I have always had a fascination with the manipulation of time and time travel. Books and movies that deal with this subject are my favorites.
Not in the science fiction end of the world sense, but in a “what happens if” way. How one small change in what we do affects the future, how one decision can change our lives is mind expanding.
What we do in one day, one moment is significant and can be life altering.
Even when we don’t realize it, we are making a thousand decisions that will affect the rest of our lives. Which way to walk, where to have lunch, what to wear, whether to answer the phone, who to say Hi to, what to say No to and on and on. Even what you eat for a snack or when can change the trajectory of your life.
That is why it is important to choose and not drift, to be aware of what works in your life.
The whole idea of what is next and why and what would happen if it were done a different way is endlessly interesting and entertaining to me. The idea that each moment is precious and to be aware of each moment is a life lesson everyone needs to hear over and over.
My favorite movie on moments, time, time travel, and its affect on life is the movie About Time (Blu-ray + DVD + Digital HD UltraViolet).
It is the most enjoyable and life affirming time travel movie in my arsenal of feel good movies. There are very few rated R movies that I enjoy or recommend, but this one is a must see for anyone feeling down and wondering why many things happen. Be advised there are grown up relationships, a brief amount of nudity, and a couple of grown up situations, but it is well written, beautiful cinematically, and leaves you feeling good about your life and the world around you. If you have innocent ears, are very strict or super conservative, it might be too much, but the story of family and the life is precious theme is so good, it it worth it. (I would not watch this movie with kids, or any R rated movie, ever. Let children be children.)

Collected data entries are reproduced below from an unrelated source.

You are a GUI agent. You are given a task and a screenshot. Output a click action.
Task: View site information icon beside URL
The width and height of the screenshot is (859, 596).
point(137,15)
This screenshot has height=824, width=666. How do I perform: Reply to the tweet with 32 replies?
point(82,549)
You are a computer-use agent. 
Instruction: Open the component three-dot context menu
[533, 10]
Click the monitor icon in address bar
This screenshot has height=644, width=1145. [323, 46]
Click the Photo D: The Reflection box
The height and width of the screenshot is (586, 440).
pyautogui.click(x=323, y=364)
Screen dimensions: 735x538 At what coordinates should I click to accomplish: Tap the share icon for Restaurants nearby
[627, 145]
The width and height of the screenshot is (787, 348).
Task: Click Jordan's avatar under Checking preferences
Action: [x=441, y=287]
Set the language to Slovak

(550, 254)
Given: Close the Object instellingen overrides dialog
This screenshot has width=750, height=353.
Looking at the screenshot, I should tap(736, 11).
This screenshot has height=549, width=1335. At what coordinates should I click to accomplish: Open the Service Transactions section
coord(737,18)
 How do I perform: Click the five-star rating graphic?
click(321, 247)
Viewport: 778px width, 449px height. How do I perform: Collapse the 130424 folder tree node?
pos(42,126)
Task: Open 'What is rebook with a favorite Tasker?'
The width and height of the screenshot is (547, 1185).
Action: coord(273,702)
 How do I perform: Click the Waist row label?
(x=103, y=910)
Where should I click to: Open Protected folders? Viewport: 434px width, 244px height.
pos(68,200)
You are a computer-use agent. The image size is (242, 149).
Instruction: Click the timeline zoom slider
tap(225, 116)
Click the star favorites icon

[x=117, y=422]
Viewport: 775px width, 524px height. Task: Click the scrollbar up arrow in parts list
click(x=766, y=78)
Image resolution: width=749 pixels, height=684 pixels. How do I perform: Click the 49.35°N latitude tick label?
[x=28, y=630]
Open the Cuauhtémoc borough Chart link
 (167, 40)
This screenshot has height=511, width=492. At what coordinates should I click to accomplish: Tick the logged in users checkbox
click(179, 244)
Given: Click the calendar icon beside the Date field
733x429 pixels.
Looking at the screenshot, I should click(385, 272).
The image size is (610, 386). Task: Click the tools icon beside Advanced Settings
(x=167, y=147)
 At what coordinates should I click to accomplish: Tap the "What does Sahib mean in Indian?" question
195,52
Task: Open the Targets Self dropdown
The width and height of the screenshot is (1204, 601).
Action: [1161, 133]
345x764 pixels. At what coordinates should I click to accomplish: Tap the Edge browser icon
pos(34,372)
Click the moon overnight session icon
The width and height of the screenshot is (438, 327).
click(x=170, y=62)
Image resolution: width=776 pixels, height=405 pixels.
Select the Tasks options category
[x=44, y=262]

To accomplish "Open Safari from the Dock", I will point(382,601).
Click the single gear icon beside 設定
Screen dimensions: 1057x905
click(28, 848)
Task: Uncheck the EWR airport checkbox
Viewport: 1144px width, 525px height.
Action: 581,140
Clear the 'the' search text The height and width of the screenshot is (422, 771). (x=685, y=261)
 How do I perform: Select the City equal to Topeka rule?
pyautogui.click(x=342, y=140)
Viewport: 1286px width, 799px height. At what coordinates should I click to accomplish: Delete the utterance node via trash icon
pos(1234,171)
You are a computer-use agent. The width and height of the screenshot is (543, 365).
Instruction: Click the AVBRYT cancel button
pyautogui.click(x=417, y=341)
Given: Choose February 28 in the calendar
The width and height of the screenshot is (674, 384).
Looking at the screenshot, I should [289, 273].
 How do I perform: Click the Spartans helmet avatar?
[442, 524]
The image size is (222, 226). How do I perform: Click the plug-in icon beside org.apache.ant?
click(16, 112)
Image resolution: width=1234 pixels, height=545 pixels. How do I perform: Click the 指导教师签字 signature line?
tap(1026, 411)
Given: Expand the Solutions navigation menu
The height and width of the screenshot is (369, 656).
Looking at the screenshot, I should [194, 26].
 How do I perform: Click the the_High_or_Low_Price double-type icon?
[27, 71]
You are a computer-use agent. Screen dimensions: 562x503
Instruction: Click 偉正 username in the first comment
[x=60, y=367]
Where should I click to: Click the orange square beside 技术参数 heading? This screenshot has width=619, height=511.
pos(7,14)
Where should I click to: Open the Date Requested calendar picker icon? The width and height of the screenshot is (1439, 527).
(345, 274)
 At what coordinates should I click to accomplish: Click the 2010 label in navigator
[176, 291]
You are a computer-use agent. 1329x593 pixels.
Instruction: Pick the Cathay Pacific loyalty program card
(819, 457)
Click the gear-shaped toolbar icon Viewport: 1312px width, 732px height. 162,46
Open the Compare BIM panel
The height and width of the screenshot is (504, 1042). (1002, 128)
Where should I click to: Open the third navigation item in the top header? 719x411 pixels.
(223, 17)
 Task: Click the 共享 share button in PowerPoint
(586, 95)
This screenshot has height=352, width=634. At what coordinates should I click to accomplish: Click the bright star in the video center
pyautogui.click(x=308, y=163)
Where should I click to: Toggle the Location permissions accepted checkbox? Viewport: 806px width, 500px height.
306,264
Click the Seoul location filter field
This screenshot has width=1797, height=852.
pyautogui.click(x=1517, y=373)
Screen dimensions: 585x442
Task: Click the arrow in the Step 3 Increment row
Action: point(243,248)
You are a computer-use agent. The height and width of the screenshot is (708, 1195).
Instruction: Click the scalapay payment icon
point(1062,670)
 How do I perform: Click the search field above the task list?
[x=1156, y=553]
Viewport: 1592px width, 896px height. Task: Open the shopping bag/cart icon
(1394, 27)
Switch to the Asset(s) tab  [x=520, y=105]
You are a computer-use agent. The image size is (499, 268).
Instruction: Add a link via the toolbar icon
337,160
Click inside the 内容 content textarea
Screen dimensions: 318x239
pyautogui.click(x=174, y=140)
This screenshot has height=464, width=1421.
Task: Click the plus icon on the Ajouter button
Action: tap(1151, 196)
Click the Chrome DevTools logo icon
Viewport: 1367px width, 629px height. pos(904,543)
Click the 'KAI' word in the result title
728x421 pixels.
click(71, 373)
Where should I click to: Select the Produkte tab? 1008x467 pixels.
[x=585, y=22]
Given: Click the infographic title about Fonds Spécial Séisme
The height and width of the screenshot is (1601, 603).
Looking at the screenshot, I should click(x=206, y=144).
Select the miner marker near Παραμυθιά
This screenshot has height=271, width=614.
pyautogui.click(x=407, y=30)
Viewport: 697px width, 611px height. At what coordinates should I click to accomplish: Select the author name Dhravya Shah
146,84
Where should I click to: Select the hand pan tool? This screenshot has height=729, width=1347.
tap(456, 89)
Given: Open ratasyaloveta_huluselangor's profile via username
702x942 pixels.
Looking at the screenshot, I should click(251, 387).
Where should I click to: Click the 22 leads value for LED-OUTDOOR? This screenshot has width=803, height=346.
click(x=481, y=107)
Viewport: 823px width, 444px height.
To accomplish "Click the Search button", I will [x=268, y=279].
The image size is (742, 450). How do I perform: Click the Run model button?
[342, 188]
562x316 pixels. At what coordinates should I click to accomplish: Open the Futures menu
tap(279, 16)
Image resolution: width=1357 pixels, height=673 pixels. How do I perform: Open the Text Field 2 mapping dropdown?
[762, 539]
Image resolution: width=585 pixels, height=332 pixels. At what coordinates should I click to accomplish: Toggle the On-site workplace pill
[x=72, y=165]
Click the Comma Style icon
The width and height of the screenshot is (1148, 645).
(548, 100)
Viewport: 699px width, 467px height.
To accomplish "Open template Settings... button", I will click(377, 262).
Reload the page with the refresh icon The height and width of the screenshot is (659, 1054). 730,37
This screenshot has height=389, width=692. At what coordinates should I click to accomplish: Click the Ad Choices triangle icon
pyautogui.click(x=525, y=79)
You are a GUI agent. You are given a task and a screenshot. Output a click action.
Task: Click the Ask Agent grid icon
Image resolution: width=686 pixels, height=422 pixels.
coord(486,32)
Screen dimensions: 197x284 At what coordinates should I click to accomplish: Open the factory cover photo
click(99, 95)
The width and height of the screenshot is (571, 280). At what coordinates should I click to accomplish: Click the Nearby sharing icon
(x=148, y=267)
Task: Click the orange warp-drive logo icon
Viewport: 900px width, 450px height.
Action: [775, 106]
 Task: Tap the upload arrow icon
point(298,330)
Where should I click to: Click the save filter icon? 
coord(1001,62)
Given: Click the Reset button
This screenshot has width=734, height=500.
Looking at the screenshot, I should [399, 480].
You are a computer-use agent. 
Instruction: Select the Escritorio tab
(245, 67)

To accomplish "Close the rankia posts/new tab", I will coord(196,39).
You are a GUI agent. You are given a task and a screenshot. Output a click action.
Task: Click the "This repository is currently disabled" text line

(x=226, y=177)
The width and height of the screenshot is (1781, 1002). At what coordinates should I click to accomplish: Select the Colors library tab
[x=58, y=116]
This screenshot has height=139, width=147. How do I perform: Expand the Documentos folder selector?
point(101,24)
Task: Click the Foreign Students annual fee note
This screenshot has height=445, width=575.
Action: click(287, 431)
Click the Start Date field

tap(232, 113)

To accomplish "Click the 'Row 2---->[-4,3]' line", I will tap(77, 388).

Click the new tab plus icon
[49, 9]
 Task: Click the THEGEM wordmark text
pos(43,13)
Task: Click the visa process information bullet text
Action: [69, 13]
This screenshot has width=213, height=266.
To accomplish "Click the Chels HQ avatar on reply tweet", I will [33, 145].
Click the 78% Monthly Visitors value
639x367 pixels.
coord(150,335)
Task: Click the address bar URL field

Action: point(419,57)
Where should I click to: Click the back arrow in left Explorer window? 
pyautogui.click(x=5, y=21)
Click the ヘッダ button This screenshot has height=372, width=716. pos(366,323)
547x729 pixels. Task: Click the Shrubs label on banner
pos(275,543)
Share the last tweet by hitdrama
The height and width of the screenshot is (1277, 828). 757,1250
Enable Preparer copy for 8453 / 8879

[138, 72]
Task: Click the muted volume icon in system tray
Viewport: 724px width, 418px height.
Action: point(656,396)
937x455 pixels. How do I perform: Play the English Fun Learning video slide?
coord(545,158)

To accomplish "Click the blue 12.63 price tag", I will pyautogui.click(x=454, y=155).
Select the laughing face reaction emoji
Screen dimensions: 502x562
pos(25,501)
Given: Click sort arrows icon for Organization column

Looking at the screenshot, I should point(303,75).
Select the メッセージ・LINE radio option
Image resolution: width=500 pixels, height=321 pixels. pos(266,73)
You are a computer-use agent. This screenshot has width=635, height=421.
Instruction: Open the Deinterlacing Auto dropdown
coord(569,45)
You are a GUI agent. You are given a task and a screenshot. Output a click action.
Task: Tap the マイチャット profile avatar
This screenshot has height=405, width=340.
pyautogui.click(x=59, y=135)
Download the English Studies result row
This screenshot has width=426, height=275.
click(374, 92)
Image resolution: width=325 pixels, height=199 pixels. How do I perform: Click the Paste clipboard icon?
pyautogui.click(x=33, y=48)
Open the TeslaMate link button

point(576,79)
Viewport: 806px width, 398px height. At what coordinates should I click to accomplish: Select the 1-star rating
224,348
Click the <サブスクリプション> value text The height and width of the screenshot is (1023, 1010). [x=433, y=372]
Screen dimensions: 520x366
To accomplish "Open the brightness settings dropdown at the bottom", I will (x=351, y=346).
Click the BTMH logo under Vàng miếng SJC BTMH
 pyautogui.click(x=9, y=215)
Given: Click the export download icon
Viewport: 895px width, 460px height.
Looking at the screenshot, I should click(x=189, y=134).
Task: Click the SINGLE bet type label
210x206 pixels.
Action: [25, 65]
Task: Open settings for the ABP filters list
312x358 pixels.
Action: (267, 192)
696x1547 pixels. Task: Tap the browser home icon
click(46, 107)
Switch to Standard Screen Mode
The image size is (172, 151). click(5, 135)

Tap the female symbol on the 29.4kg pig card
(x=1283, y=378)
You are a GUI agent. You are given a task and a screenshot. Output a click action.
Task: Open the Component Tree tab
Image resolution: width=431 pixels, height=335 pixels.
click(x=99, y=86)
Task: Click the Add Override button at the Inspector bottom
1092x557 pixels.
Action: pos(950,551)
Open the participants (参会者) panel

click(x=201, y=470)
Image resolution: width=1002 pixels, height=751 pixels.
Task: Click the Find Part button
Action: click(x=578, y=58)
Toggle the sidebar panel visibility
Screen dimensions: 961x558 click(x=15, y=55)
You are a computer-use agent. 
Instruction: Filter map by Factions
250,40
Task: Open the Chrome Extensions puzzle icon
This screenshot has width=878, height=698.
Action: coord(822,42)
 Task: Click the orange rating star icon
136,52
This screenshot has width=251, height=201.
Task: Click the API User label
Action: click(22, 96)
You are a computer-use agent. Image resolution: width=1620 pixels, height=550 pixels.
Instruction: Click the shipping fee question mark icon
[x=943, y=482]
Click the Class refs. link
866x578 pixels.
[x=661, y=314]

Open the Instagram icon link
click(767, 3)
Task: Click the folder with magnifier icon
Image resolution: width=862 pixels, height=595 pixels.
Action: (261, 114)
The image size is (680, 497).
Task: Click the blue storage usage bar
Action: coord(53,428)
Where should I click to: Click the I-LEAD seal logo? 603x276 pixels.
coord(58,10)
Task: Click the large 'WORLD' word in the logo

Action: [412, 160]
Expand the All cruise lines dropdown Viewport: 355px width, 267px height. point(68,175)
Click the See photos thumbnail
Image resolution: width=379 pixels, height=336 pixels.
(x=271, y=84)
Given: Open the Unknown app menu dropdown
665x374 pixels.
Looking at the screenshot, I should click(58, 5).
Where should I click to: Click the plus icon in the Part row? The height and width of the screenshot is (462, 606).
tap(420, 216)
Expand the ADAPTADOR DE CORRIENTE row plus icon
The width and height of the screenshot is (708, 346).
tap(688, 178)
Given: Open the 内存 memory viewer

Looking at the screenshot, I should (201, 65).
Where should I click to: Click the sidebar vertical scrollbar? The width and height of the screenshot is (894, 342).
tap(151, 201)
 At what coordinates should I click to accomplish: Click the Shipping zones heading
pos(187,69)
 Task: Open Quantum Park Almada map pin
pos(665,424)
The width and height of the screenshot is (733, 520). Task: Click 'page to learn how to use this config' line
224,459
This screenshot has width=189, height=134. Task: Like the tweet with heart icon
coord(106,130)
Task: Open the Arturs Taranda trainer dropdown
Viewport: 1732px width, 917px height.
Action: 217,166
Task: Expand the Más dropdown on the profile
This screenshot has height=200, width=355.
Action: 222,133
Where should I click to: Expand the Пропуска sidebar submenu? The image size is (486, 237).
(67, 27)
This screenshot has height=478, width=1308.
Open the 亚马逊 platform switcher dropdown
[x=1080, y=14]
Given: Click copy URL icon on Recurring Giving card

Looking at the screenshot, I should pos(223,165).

It is written and directed by Richard Curtis. Try About Time:
From a reviewer on Amazon about the movie and time travel, “But the beauty of this movie is it acknowledges how ridiculous it is, embraces the humor and treats it as a fact of life rather than magical revelation. Domhnall Gleeson and Rachel McAdams are amazing together. Bill Nighy never disappoints either. Rarely is there a movie where the ultimate goal is to be happy, live a happy life, and love all those around you. (italics mine) It sounds so simple and boring, but it’s beautiful and amazing.” (reviewed by EMAWforever)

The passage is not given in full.